원본 기록:
========================================
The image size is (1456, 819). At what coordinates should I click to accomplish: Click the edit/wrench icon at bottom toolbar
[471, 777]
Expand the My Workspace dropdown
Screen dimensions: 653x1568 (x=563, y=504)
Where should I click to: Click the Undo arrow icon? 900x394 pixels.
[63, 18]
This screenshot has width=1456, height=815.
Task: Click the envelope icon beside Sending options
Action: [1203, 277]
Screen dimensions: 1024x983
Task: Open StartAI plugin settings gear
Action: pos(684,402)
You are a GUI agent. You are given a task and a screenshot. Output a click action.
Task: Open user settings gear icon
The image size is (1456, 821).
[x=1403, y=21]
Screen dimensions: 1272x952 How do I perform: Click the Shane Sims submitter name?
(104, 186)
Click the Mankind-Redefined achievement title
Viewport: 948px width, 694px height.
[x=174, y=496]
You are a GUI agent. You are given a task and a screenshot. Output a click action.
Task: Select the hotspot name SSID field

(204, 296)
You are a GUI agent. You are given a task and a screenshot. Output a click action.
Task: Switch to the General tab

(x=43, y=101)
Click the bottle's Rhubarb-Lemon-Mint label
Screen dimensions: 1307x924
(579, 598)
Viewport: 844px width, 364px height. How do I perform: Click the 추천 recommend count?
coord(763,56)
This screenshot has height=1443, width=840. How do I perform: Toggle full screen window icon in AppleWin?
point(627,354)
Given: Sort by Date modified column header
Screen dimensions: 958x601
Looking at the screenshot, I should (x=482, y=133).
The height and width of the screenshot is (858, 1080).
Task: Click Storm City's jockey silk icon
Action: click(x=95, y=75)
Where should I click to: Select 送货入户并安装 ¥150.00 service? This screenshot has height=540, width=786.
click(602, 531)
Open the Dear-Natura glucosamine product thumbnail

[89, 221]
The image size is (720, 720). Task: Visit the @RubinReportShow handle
========================================
풀어야 할 문제:
기록의 첫 줄부터 "Action: pos(684,402)" 문구가 들어 있는 줄까지, 양 끝 줄을 포함해 한 글자도 바꾸지 말고 그대로 출력하십시오.

정답:
The image size is (1456, 819). At what coordinates should I click to accomplish: Click the edit/wrench icon at bottom toolbar
[471, 777]
Expand the My Workspace dropdown
Screen dimensions: 653x1568 (x=563, y=504)
Where should I click to: Click the Undo arrow icon? 900x394 pixels.
[63, 18]
This screenshot has width=1456, height=815.
Task: Click the envelope icon beside Sending options
Action: [1203, 277]
Screen dimensions: 1024x983
Task: Open StartAI plugin settings gear
Action: pos(684,402)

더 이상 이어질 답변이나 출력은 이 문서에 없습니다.